BRIEF -> From the data underneath, reproduce exactly the stretch that begins at the line with "A- (1014, 402)" and ends after the line with "A+ (1051, 402)".

THE INPUT ->

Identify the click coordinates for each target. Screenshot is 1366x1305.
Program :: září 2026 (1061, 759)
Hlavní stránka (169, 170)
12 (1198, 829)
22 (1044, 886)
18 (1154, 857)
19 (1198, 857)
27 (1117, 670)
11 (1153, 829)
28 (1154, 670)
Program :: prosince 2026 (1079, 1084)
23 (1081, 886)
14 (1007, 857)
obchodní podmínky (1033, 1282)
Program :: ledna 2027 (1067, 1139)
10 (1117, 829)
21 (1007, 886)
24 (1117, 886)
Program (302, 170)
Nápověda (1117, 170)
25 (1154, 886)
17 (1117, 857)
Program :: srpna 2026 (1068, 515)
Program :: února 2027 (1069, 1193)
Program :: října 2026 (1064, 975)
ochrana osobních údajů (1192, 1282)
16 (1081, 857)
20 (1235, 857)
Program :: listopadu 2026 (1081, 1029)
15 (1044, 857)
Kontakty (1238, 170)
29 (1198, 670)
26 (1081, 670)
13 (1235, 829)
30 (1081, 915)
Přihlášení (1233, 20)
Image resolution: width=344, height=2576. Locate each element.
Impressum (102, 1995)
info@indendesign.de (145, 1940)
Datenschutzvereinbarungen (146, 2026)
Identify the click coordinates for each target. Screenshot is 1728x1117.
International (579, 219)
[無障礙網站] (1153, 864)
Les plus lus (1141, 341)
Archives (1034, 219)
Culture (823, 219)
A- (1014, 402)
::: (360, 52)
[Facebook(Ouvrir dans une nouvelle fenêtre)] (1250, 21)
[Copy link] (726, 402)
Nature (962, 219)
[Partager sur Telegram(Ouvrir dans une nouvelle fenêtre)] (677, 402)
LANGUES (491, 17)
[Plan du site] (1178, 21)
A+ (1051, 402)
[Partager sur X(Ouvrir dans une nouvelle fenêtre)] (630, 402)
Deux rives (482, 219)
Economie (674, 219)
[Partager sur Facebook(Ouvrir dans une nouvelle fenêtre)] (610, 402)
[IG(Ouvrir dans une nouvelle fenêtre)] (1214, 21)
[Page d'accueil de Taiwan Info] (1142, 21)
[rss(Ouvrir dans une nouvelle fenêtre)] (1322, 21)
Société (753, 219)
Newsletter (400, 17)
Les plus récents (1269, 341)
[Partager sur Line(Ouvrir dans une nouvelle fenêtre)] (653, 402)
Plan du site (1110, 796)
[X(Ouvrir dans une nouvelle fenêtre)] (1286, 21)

SOLUTION TO THIS PROBLEM ->
A- (1014, 402)
::: (360, 52)
[Facebook(Ouvrir dans une nouvelle fenêtre)] (1250, 21)
[Copy link] (726, 402)
Nature (962, 219)
[Partager sur Telegram(Ouvrir dans une nouvelle fenêtre)] (677, 402)
LANGUES (491, 17)
[Plan du site] (1178, 21)
A+ (1051, 402)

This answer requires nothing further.